**Material supplied**
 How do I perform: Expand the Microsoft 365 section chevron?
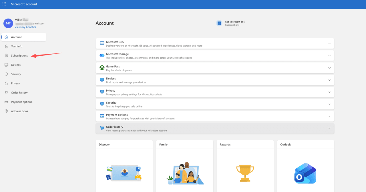(x=329, y=44)
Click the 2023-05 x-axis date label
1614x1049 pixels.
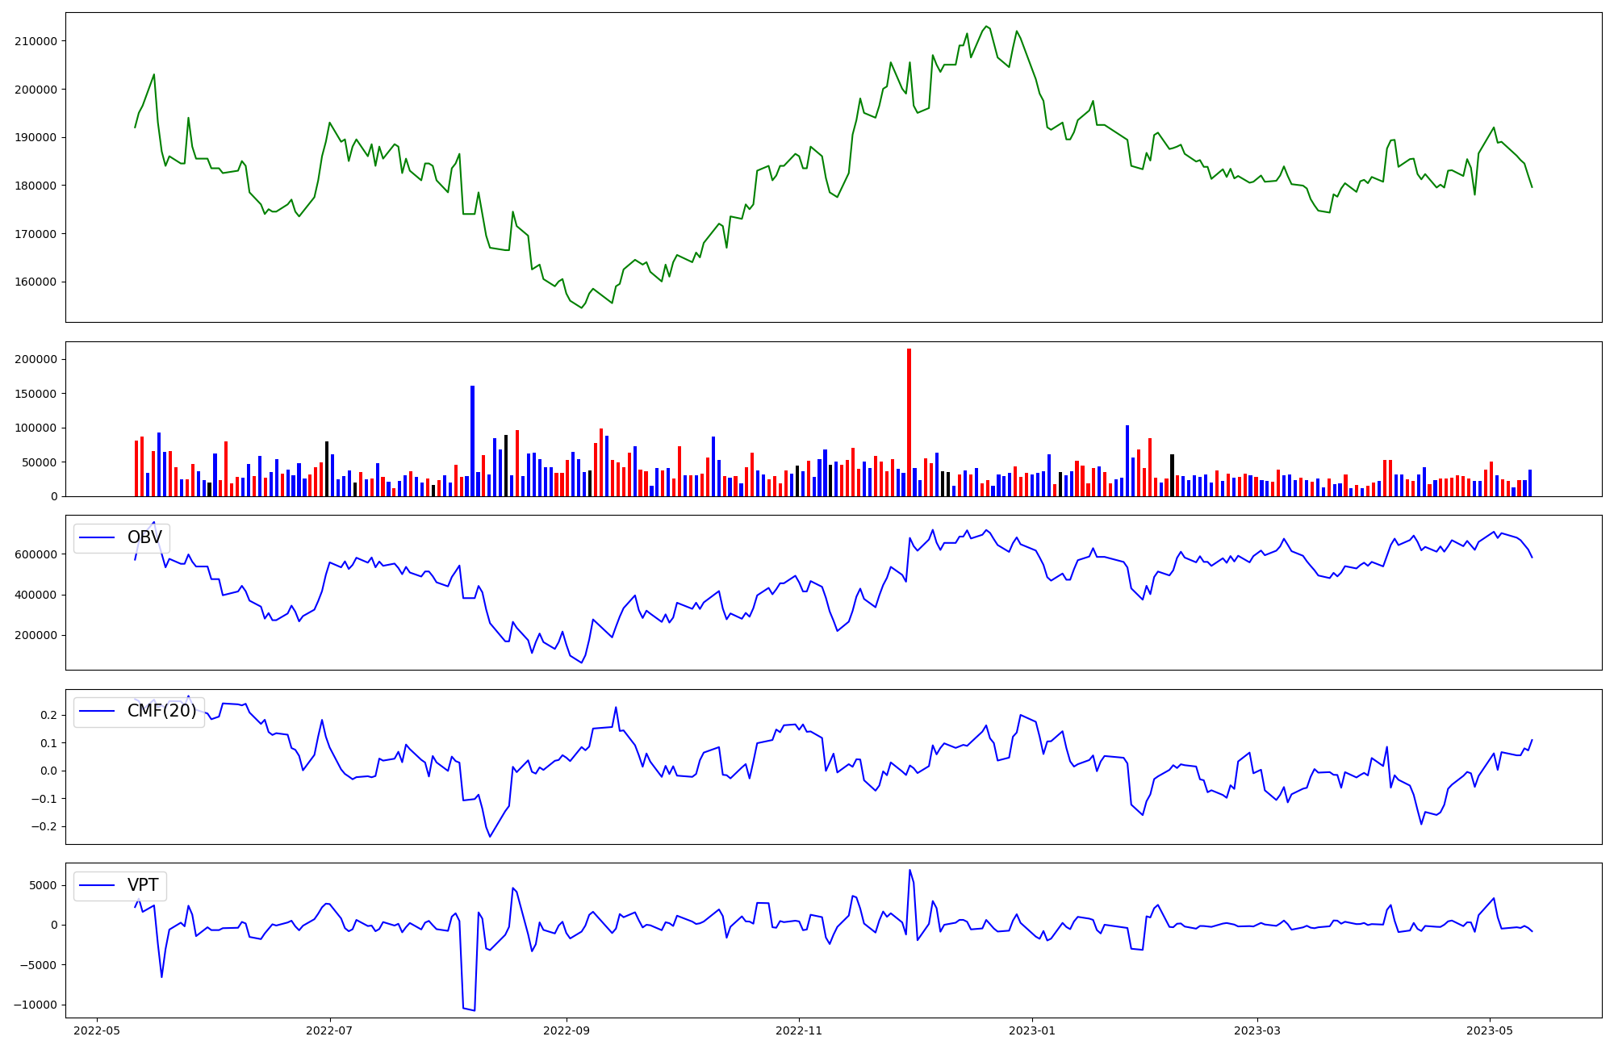coord(1489,1030)
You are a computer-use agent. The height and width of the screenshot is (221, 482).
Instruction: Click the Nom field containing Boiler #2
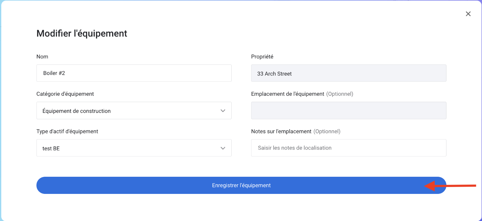tap(134, 73)
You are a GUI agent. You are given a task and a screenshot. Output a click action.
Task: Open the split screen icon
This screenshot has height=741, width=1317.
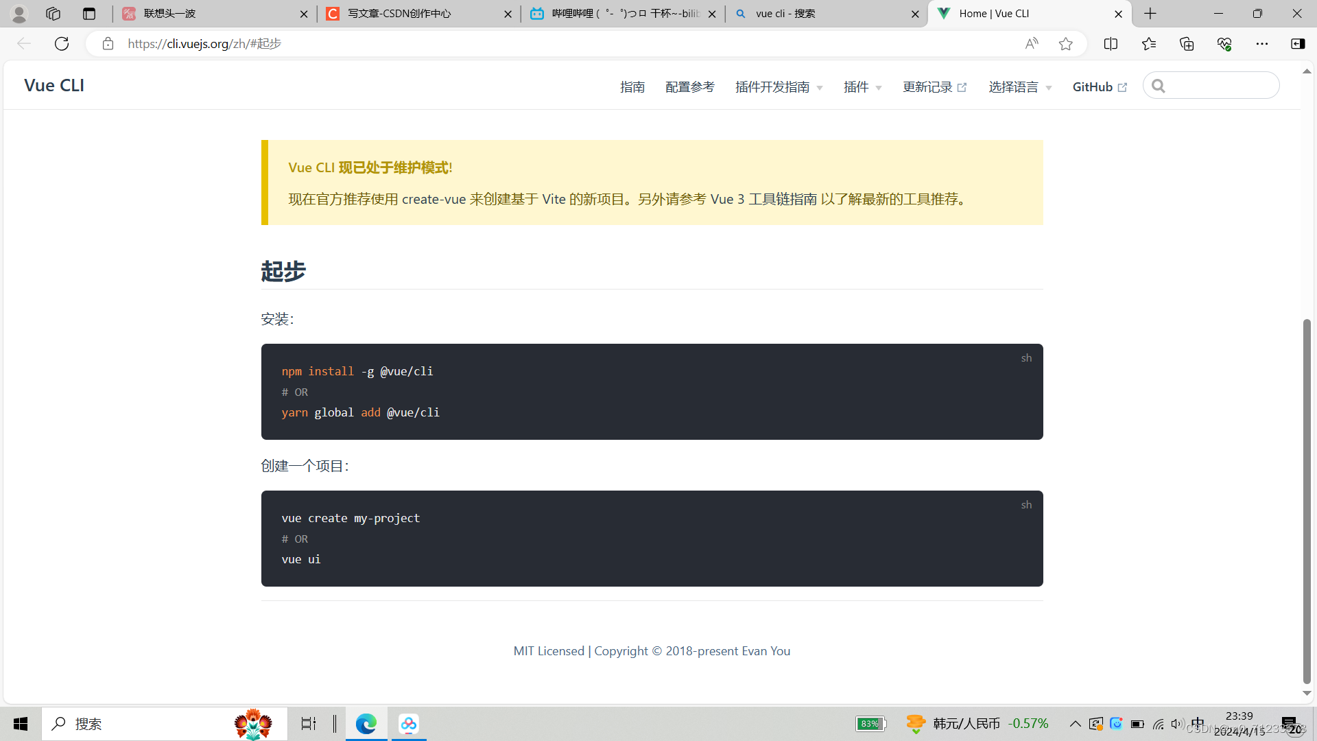point(1111,43)
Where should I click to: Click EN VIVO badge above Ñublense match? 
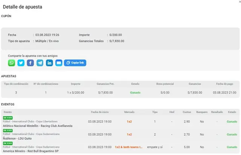(x=8, y=131)
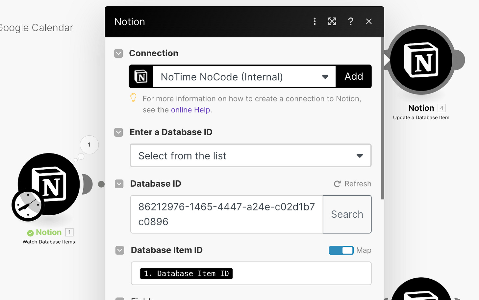Click the clock schedule icon on Notion trigger
Image resolution: width=479 pixels, height=300 pixels.
tap(28, 205)
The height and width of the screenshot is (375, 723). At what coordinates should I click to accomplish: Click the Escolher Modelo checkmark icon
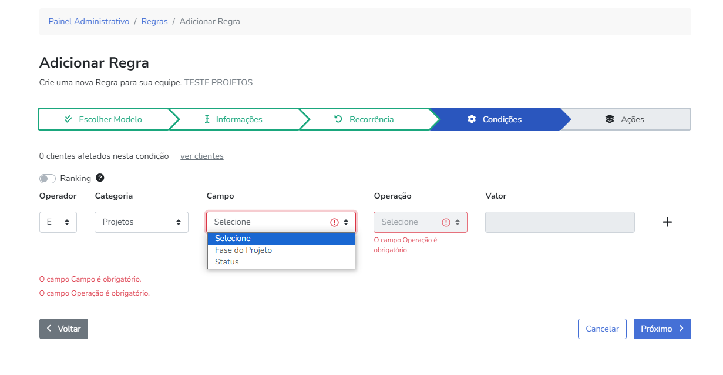point(68,119)
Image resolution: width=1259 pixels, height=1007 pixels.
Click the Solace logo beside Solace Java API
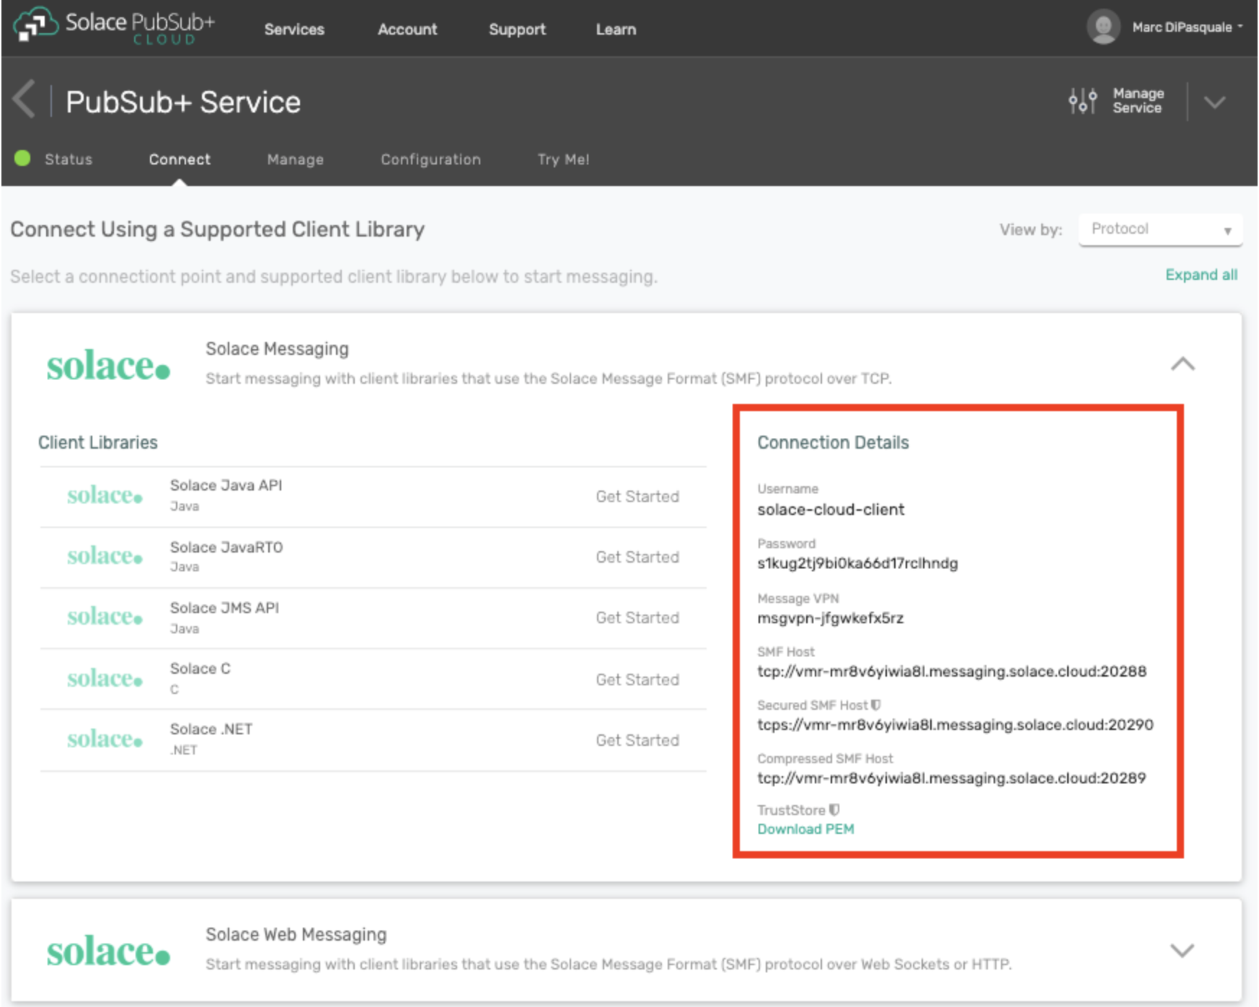105,496
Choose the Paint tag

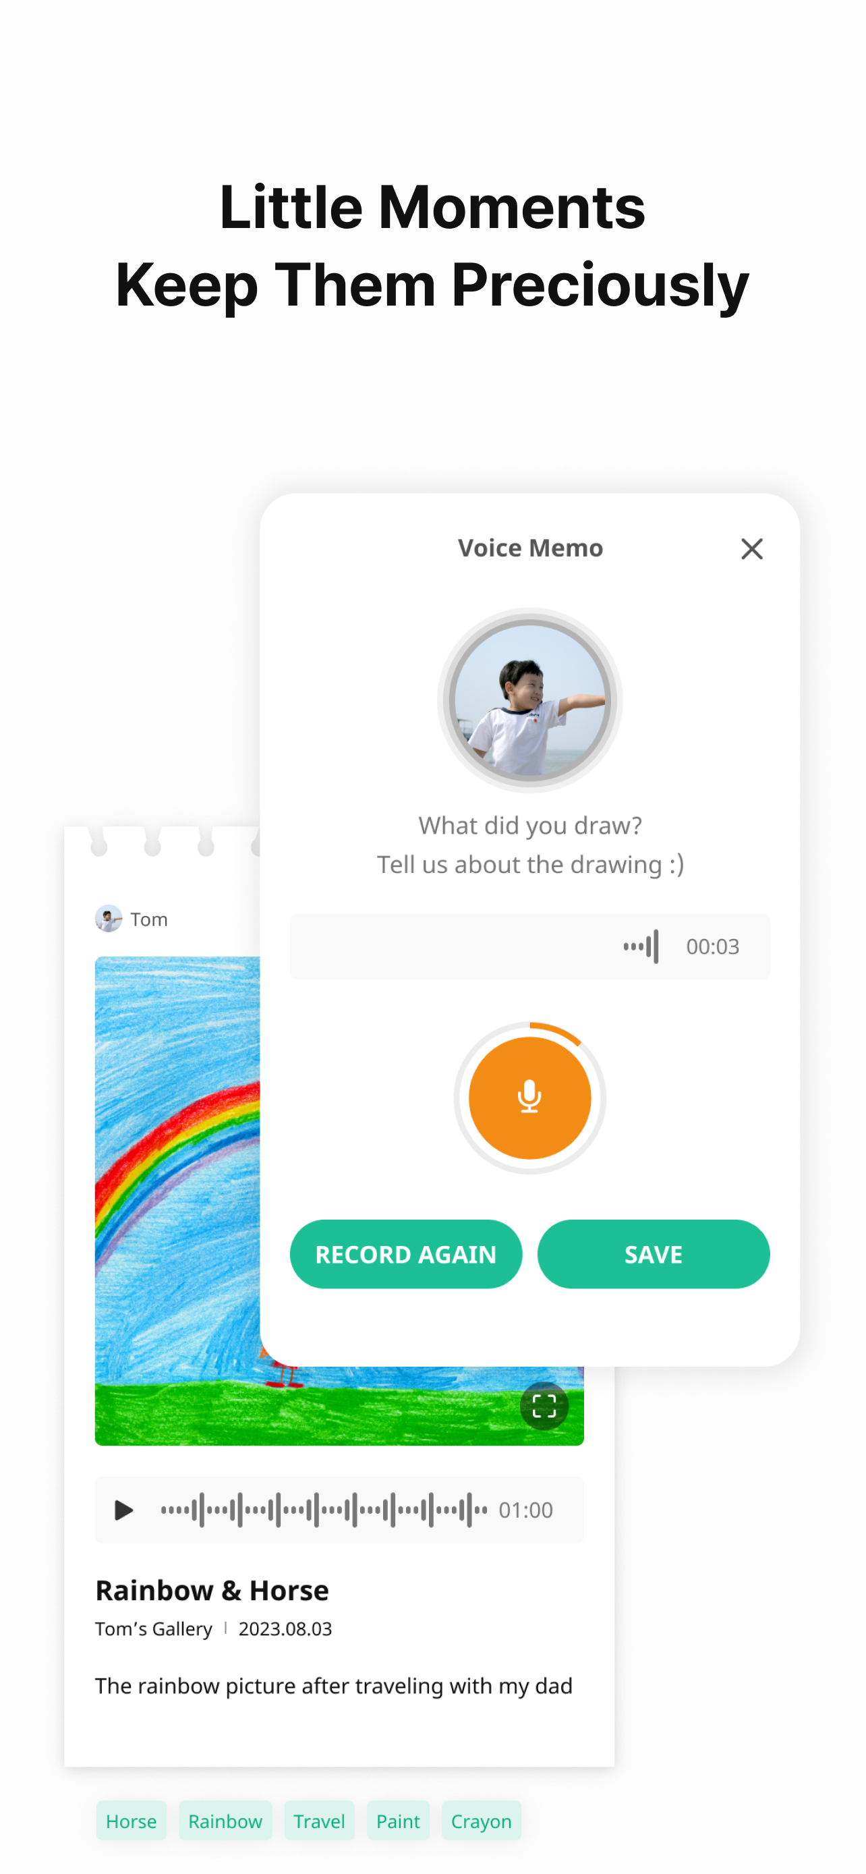pyautogui.click(x=398, y=1821)
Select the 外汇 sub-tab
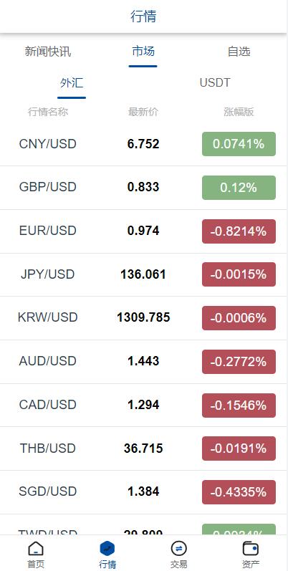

**To do**
Can you reproduce every entry above exactly, leaving out the pictures?

**Exercise result**
 How do I perform: Expand the Microsoft 365 section chevron?
(x=329, y=44)
Click the 2023-05 x-axis date label
1614x1049 pixels.
coord(1489,1030)
You are a computer-use agent. The height and width of the screenshot is (221, 482).
Instruction: Click the Nom field containing Boiler #2
tap(134, 73)
You are a GUI agent. You are given a task and a screenshot. Output a click action.
Task: Open the split screen icon
This screenshot has height=741, width=1317.
point(1111,43)
Where should I click to: Click EN VIVO badge above Ñublense match? 
(x=8, y=131)
Click the clock schedule icon on Notion trigger
Image resolution: width=479 pixels, height=300 pixels.
tap(28, 205)
The height and width of the screenshot is (375, 723). At what coordinates should I click to accomplish: Click the Escolher Modelo checkmark icon
point(68,119)
Image resolution: width=1259 pixels, height=1007 pixels.
Click the Solace logo beside Solace Java API
105,496
Choose the Paint tag

pyautogui.click(x=398, y=1821)
Select the 外汇 sub-tab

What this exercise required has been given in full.